The number of our first entry is 1, and the number of our last entry is 23. The middle entry, (1+23)/2, is 12. Andrea LaPaugh. By alphabetical order, Mona Singh should occur after this, so we concern ourselves with the entries numbered from 13 to 23.

Now, with the "first" entry of our new list numbered 13, the new middle entry is (13+23)/2 = 18. Mona Singh. We found what we're looking for, so we stop.

b)Give the sequence of names examined to find Andrew Appel using the binary search algorithm.

  1. Our first entry is 1, our last entry is 23. The middle entry is (1+23)/2 = 12. Andrea LaPaugh. We focus on entries 1 through 11.
  2. Our first entry is 1, our last entry is 11. The middle entry is (1+11)/2 = 6. Perry Cook. We focus on entries 1 through 5.
  3. Our first entry is 1, our last entry is 5. The middle entry is (1+5)/2 = 3. David August. We focus on entries 1 through 2.
  4. Our first entry is 1, our last entry is 2. The middle entry is (1+2)/2 = 2 (rounding up). Sanjeev Arora.
  5. Our first entry is 1, our last entry is 1. The middle entry is (1+1)/2 = 1. Andrew Appel.

c)Vivek Pai will be arriving in January. Give the sequence of names examined to discover that his name is not yet in the list using the binary search algorithm.

  1. Our first entry is 1, our last entry is 23. The middle entry is (1+23)/2 = 12. Andrea LaPaugh. We focus on entries 13 through 23.
  2. Our first entry is 13, our last entry is 23. The middle entry is (13+23)/2 = 18. Mona Singh. We focus on entries 13 through 17.
  3. Our first entry is 13, our last entry is 17. The middle entry is (13+17)/2 = 15. Larry Peterson. We focus on entries 13 through 14.
  4. Our first entry is 13, our last entry is 14. The middle entry is (13+14)/2 = 14 (rounding up).

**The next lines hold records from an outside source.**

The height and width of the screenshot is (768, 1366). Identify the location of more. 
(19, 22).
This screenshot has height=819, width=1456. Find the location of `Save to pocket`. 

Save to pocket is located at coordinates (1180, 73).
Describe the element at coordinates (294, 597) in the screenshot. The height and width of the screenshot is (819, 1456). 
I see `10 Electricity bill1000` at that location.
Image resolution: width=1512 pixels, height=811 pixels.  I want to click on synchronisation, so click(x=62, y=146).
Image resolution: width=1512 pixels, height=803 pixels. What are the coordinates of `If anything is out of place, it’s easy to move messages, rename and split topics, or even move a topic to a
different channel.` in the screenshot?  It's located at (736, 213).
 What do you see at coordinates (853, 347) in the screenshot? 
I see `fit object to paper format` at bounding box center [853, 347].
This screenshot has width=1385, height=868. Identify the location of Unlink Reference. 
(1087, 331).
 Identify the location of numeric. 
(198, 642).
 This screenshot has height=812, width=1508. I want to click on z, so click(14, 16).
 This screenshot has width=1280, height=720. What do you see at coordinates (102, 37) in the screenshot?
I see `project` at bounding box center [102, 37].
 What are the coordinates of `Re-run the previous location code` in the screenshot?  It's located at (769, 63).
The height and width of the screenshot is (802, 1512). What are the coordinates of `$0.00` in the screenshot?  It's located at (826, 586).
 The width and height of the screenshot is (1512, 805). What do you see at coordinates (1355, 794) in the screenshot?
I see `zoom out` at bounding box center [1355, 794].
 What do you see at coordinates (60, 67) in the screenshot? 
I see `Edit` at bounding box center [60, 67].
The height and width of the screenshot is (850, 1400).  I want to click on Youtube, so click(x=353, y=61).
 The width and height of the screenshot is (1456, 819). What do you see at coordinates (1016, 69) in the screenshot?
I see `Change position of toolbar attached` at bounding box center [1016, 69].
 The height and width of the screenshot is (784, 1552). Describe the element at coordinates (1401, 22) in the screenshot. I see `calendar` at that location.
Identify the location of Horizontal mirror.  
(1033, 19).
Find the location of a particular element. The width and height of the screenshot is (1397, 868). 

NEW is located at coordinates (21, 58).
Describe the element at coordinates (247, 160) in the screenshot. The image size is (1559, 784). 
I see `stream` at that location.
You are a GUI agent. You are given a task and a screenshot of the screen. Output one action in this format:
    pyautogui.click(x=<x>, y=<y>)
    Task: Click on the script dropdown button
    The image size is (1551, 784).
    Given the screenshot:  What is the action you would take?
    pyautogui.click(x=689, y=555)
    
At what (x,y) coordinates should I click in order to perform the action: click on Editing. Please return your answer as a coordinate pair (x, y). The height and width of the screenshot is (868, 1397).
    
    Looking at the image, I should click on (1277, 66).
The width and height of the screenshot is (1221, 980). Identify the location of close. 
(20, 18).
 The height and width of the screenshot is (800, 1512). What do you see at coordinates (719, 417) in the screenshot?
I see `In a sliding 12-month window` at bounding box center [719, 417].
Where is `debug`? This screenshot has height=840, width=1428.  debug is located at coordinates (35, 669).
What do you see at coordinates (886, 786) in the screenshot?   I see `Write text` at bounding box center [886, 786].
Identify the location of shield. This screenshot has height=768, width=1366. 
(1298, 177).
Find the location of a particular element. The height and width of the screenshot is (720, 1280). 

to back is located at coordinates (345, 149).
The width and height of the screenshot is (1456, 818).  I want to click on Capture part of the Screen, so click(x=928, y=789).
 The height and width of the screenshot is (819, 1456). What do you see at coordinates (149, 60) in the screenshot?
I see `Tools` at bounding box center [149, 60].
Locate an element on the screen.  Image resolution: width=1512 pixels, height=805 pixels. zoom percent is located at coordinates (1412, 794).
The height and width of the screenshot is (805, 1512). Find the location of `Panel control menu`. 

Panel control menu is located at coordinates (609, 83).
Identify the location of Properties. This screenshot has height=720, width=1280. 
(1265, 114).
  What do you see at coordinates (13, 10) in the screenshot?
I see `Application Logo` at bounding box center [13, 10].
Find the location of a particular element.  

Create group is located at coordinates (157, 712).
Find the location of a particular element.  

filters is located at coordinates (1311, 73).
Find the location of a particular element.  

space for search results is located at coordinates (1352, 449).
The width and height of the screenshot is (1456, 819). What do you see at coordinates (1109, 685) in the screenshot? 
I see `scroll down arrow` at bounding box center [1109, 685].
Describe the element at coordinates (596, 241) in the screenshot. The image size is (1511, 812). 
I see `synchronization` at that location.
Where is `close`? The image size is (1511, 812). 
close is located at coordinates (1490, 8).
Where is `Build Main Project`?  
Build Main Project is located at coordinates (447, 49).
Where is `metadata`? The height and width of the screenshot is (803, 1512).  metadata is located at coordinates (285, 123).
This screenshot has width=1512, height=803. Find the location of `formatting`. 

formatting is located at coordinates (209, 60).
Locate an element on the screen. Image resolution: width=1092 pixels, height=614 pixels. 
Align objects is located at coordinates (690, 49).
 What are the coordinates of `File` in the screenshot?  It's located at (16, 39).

Richard Lipton.

At this point we stop, because there are no more entries between our starting and ending index, no more entries in the part of the list where "Vivek Pai" should be.

Question 4

Brookshear, Chapter Four Review Problem 21 (pp 220).

Here's the computer program:

	assign Count the value one-tenth;
	repeat
		print the value assigned to Count;
		assign Count the value (Count + one-tenth);
	until (Count equals 1 )

What's wrong with this? To start with, there is no such number as one-tenth, exactly, in floating point notation. This is a serious problem, because if we add up a bunch of values that are not quite one-tenth, we may never get exactly 1. If it doesn't ever exactly equal one, the loop may never halt. On the computer I'm using to write these solutions, for example, I implemented this as a small computer program and executed it, and it goes on effectively forever.

How to avoid this? If we made the last line of the program: "until (Count equals-or-is-greater-than 1)," then the program will at least halt. In any program using floating-point numbers, it is unwise to check if a number is exactly equal to a value; instead, one should check if it falls within a given range.

Some people pointed out that, using Brookshear's floating point notation, one-tenth is rounded to one-sixteenth or one-eighth. This isn't true: one-tenth is represented as 3/32. If one-tenth was represented as one-sixteenth, the value of Count will eventually equal exactly 1, and the loop will stop, even though it iterates 16 times rather than 10. Even if something like this happens, it is plain good luck. Real-world computers use different kinds of floating-point notation, and one can never be certain that the same kind of round-off error occurs on all computers.